Por ejemplo, el último domingo por la tarde fuimos con mi sobrino a ver un partido de fútbol y, a la salida, nos provocó un anticucho. Compré dos y caminamos rumbo a mi casa. A la mitad del camino ya habíamos puesto fin al antojo y nos propusimos dejar los palos en un botadero cercano.

Como en las esquinas de las principales avenidas siempre están los botaderos -al menos esa era mi idea-, llegamos a una de estas para no andar con palito en mano hasta nuestro paradero final. Miramos las cuatro esquinas y de esos botaderos municipales que también fueron comprados con la plata de mis tributos solo quedaban los parantes.

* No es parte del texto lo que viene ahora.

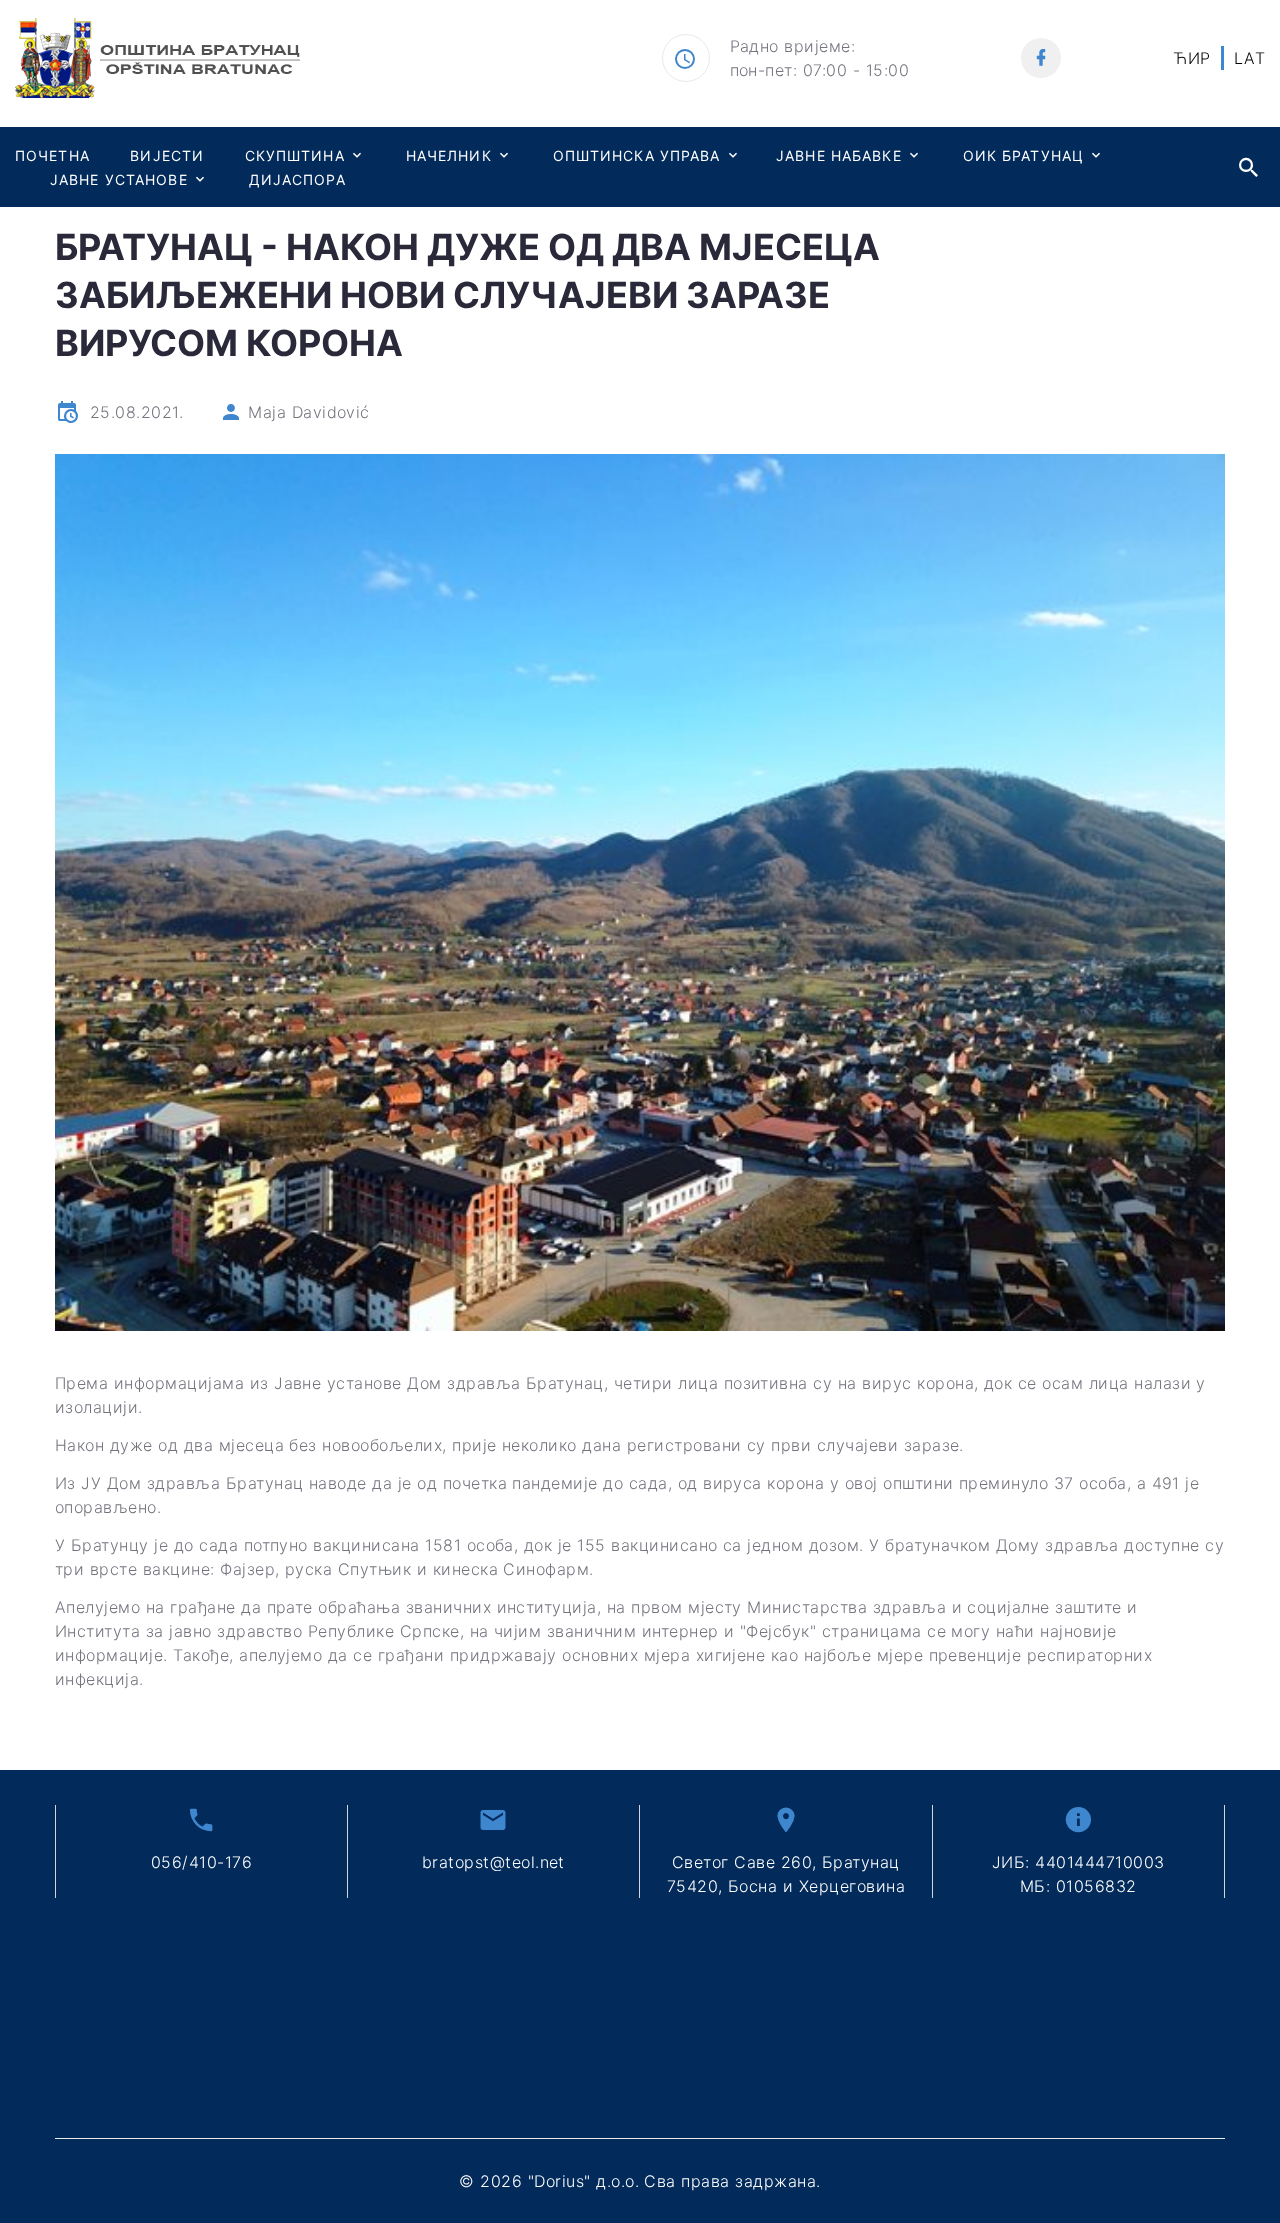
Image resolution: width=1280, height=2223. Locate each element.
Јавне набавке (839, 155)
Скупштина (295, 155)
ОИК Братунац (1023, 155)
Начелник (449, 155)
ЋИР (1191, 58)
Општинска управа (637, 155)
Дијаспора (297, 179)
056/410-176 (201, 1862)
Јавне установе (119, 179)
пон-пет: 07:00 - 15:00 (820, 70)
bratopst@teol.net (493, 1862)
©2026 (639, 2181)
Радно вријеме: (793, 46)
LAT (1249, 58)
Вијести (167, 155)
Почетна (52, 155)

La situación no era para reírse, sino para indignarse ante la indolencia de la gente frente a un acto incivilizado. Imaginaba quién se podía haber llevado un tacho de basura, qué uso le podía dar a una lata pintada con un logo municipal y/o quién pudiera comprar un aparato roto. No obtuve la respuesta, pero sí la desazón de estar frente a un estado de sobrevivencia.

No es que uno se haga el loco y crea que vive en el país de maravillas donde la gente no tiene urgencias que atender. Sin embargo, llegar al límite de desaparecer estos aparatos de servicio público es difícil de entender. Peor aún, es más complicado hallar una solución porque estamos hablando de cierta subcultura que implica el menosprecio por los demás.

La responsabilidad compartida a la que siempre me lleva una reflexión sobre los problemas ciudadanos, es que no solo debemos reclamarle a la autoridad por no hacer campañas de sensibilización para que la gente cambie de actitud (poner tachos no hace más limpia la ciudad), sino que asumamos parte de la culpa por no cuidar nuestro patrimonio.